I get an error when running predict
in the tidymodels framework.
The error appears to be related to selecting variables in the recipe (see code below).
There are some related SO posts, such as this one, this one, or this one, but they seem to deal with different issues (such as manipulating the outcome in the recipe).
However, I would like to understand why my code throws the error in the first place.
library(tidyverse)
library(tidymodels)
data("mtcars")
d_train <- mtcars %>% slice(1:20)
d_test <- mtcars %>% slice(21:nrow(mtcars))
preds_chosen <- c("hp", "disp", "am")
rec1 <-
recipe( ~ ., data = d_train) %>%
step_select(all_of(preds_chosen), mpg) %>%
update_role(all_of(preds_chosen), new_role = "predictor") %>%
update_role(mpg, new_role = "outcome")
model_lm <- linear_reg()
wf1 <-
workflow() %>%
add_model(model_lm) %>%
add_recipe(rec1)
lm_fit1 <-
wf1 %>%
fit(d_train)
preds <-
lm_fit1 %>%
predict(d_test)
#> Error in `dplyr::select()`:
#> ! Can't subset columns that don't exist.
#> ✖ Column `mpg` doesn't exist.
If I change the recipe in the following ways, the whole code runs without an error:
rec2 <- recipe(mpg ~ hp + disp + am, data = d_train)
rec3 <-
recipe(mpg ~ ., data = d_train) %>%
update_role(all_predictors(), new_role = "id") %>%
update_role(all_of(preds_chosen), new_role = "predictor") %>%
update_role(mpg, new_role = "outcome")
sessionInfo()
#> R version 4.1.3 (2022-03-10)
#> Platform: x86_64-apple-darwin17.0 (64-bit)

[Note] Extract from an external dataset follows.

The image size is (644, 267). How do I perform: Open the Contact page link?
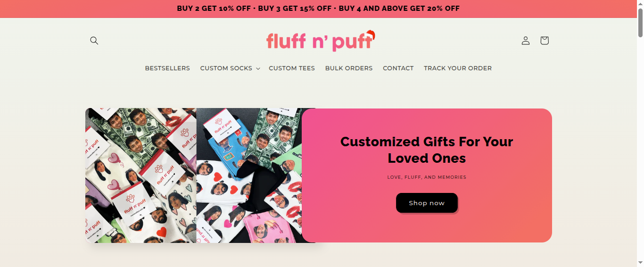[398, 68]
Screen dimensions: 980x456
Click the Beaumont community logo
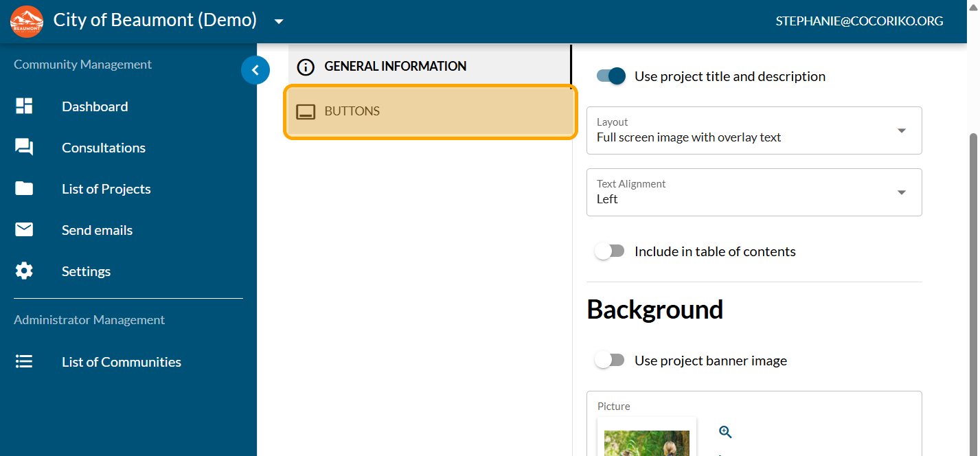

#> Running under: macOS Big Sur/Monterey 10.16
#>
#> Matrix products: default
#> BLAS: /Library/Frameworks/R.framework/Versions/4.1/Resources/lib/libRblas.0.dylib
#> LAPACK: /Library/Frameworks/R.framework/Versions/4.1/Resources/lib/libRlapack.dylib
#>
#> locale:
#> [1] en_US.UTF-8/en_US.UTF-8/en_US.UTF-8/C/en_US.UTF-8/en_US.UTF-8
#>
#> attached base packages:
#> [1] stats graphics grDevices utils datasets methods base
#>
#> loaded via a namespace (and not attached):
#> [1] rstudioapi_0.13 knitr_1.39 magrittr_2.0.3 rlang_1.0.2
#> [5] fastmap_1.1.0 fansi_1.0.3 stringr_1.4.0 styler_1.5.1
#> [9] highr_0.9 tools_4.1.3 xfun_0.30 utf8_1.2.2
#> [13] cli_3.3.0 withr_2.5.0 htmltools_0.5.2 ellipsis_0.3.2
#> [17] yaml_2.3.5 digest_0.6.29 tibble_3.1.7 lifecycle_1.0.1
#> [21] crayon_1.5.1 purrr_0.3.4 vctrs_0.4.1 fs_1.5.2
#> [25] glue_1.6.2 evaluate_0.15 rmarkdown_2.14 reprex_2.0.1
#> [29] stringi_1.7.6 compiler_4.1.3 pillar_1.7.0 backports_1.4.1
#> [33] pkgconfig_2.0.3
Created on 2022-05-21 by the reprex package (v2.0.1)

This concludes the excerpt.